Both of my cats are gentle, affectionate, and fairly well behaved cats. However when it comes to Ava (my one year old) she is very aggressive over food. I separate Sunday and Ava when feeding meals---always. Since I am in a studio, Ava goes in the bathroom to eat while Sunday eats outside since Sunday takes a bit longer to eat. Ava always growls when she eats (which helped when I found out she had gotten into the rubber bands but that's another story). Usually I give treats together but Ava is first once again because she will make herself first otherwise. Sunday does not always put up with this. Sunday is a very patient cat. However, if Ava is too aggressive or just annoying Sunday when Sunday is not in the mood to play, Sunday will take a swipe (no claws) at Ava.

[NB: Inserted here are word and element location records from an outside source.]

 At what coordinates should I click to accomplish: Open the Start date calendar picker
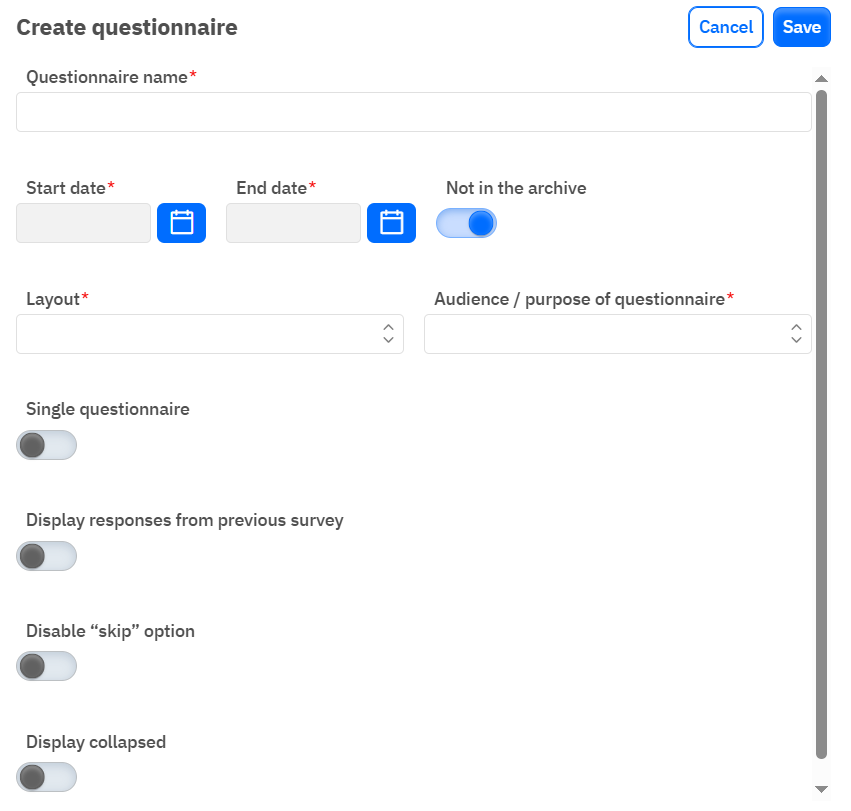[181, 223]
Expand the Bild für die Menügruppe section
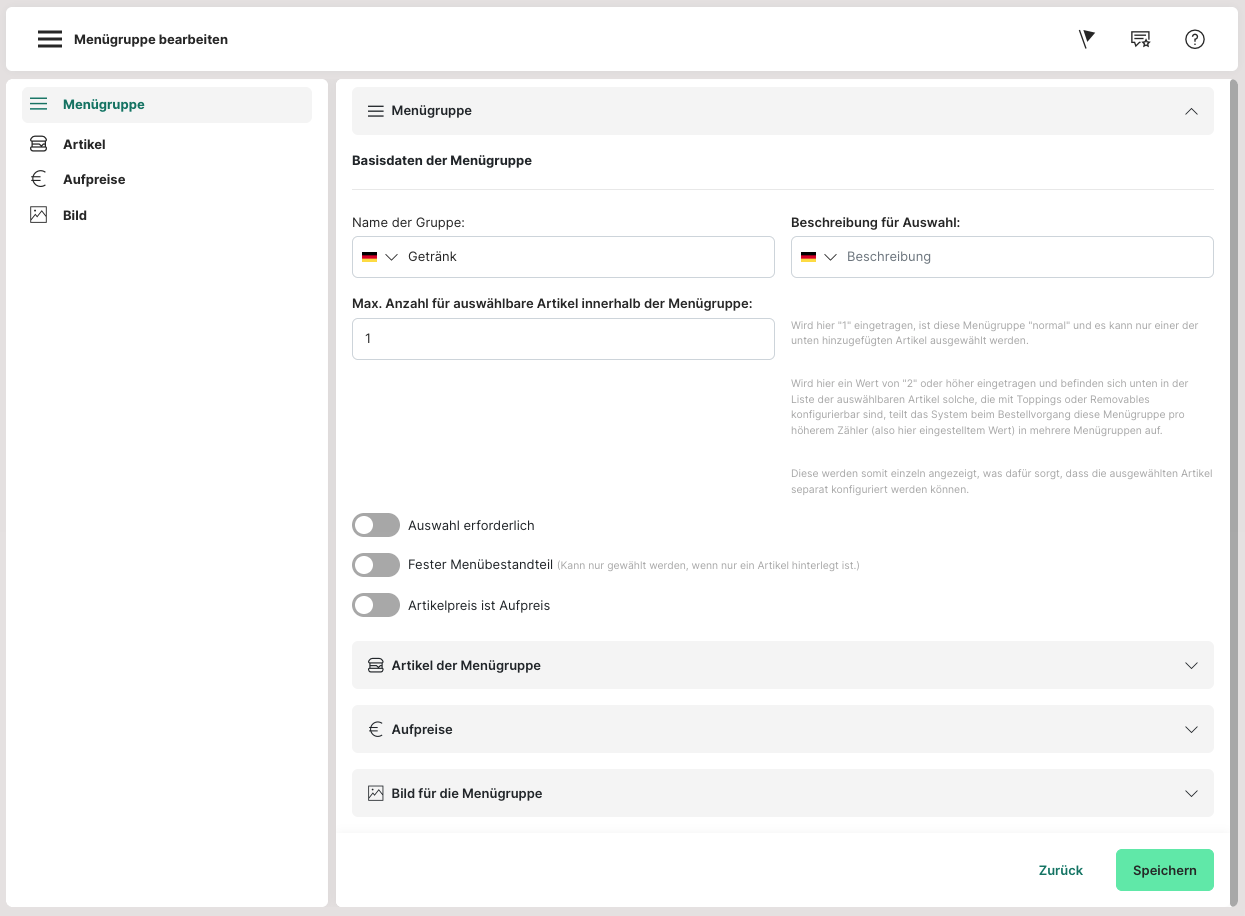This screenshot has height=916, width=1245. point(782,793)
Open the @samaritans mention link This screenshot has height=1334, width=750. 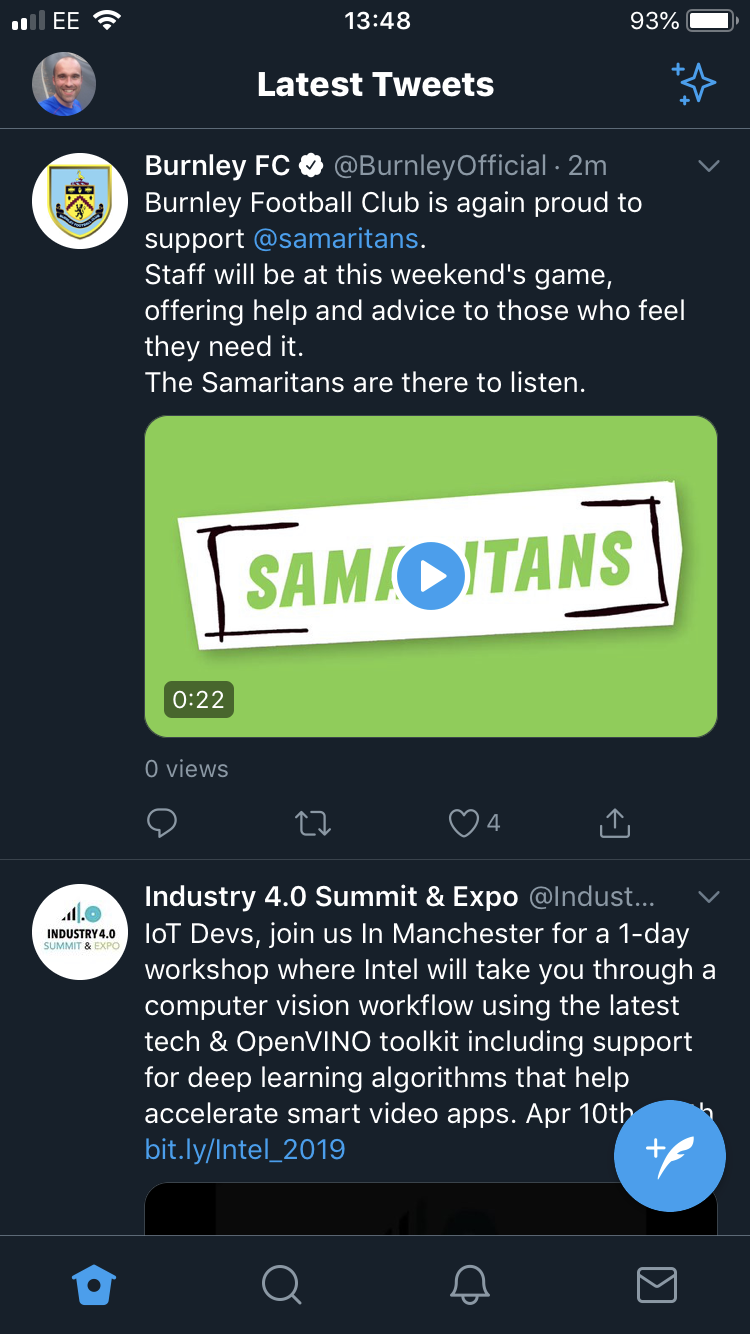pos(338,239)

These cats get along. They play together, sleep together and seem to trade off in certain areas of dominance. The food thing just seems out of control. Any ideas?


----------



## kelly-joy (Oct 14, 2008)

Try keeping dry food down all the time and but dishes in different areas as if one cat is guarding the food not letting the other have it then it can't guard all dishes if in a different places. Also by keeping biscuits down all the time they won't be so hungry so therefore might not growl so much.But one may still growl as my birman does but by doing the above you will help the problem. Also try feilway plug inns and putting a few drops of rescue remedy in there water as that will help calm them down and feel more safer in there home.


----------



## Shabbydoll (Oct 7, 2008)

Feliway I can do but the problem is I don't feed them dry, so I can't leave out the food all the time. I know they are both eating well and the right weight, so I don't think it's that she's hungry. Plus the cats get along besides this issue. Eh, I'm at a loss but thank you for responding. I will get a replacement plugin.


----------



## LousKoonz (Feb 9, 2008)

I have a couple of growlers (only at times though - usually if it's something extremely tasty lol) and i have kittens at present and a few of them do it too - one of them actually pushes other kittens heads out of their bowl with their paw LOL  x

it's just a warning that it's their food and not to nick it - if Sunday is batting Ava cos of it then it's just Sunday telling her to shut up and behave - personally i think thats fine as it'll how her eventually that sunday isn't bothered, just sick of her growling xx

don't worry too much - when we intervene for small problems it can cause a bigger one so i tend not to x

my eldest boy has to bat everyone else at least once a day just to say he is top cat and he won't be outranked - the others accept this so usually i just leave it alone - other than a small verbal chastisment to say i saw it and no need for it  xx


----------



## Shabbydoll (Oct 7, 2008)

Thank you,* LousKoonz*. I might have been over reacting but I just didn't want anything to escalate.


----------



## theresa_mum_of_2 (Oct 16, 2008)

Shabbydoll said:


> Thank you,* LousKoonz*. I might have been over reacting but I just didn't want anything to escalate.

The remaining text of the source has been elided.